By Jake Tapper, Anchor and Chief Washington Correspondent

Ellen Knight, a non-political appointee who had been pushed out of the National Security Council by then-President Donald Trump and his national security adviser at the time because she had pushed to approve former national security adviser John Bolton’s tell-all book for publication, is back at the NSC after being rehired by President Joe Biden and national security adviser Jake Sullivan, sources told CNN.

“Ellen Knight is a dedicated career public servant,” NSC spokeswoman Emily Horne told CNN in a statement after CNN reached out for comment.

“We’re thankful to have her return to the National Security Council as the Senior Director for Records, Access, and Information Security Management and benefit from her extensive experience in classified information management,” Horne added.

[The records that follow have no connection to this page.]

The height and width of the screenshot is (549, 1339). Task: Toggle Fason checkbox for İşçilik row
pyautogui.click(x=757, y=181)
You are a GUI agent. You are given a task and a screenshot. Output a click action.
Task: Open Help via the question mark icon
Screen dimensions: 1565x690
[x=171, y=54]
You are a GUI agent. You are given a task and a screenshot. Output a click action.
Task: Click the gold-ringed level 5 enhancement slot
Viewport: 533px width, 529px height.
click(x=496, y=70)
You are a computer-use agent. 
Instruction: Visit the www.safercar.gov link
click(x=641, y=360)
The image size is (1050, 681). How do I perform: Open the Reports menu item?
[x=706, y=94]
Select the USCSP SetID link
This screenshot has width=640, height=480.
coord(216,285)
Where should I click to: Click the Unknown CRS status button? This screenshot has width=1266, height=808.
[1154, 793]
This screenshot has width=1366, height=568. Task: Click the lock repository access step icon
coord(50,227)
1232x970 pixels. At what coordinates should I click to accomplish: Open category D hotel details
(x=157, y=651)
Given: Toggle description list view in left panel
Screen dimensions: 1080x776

In 2018, Knight was detailed to the NSC from the National Archives and Records Administration. In a letter from Knight’s lawyers, Knight said that in 2020, she and a colleague spent hundreds of hours working diligently on clearing Bolton’s book — “The Room Where It Happened” — for review, completing the process in April and removing all sensitive and classified information, as confirmed by a superior.

She had been prepared to approve the book for publication but NSC attorneys instructed her not to do so. She concluded, her lawyers later wrote, that “a designedly apolitical process had been commandeered by political appointees for a seemingly political purpose.” For months, NSC and Justice Department officials pushed her to delay the process, she said.

“She asked them (White House and Justice Department lawyers) to explain why they were so insistent on pursuing litigation rather than resolving the potential national security issues through engagement with Ambassador Bolton and her team,” a letter from Knight’s lawyers stated. “The attorneys had no answer for her challenges, aside from a rote recitation of the government’s legal position. … However, when Ms. Knight speculated that this litigation was happening ‘because the most powerful man in the world said that it needed to happen,’ several registered their agreement with that diagnosis of the situation.”

On June 22 of that year, amid an extensive and sometimes contentious back-and-forth, Knight was told her time at the NSC would come to an end in 60 days.

Bolton told CNN on Wednesday that he “applaud(ed) the decision of the White House to reinstate Ellen Knight as an NSC Senior Director.”

“Trump’s disgraceful firing of Ms. Knight is another stain on his presidency,” Bolton said. “Those in the NSC and White House Counsel’s office who tried to intimidate Ms. Knight, and then carried out Trump’s personal vendetta, should be held to account.”

CORRECTION: A previous version of this story misattributed a letter from Knight’s lawyers.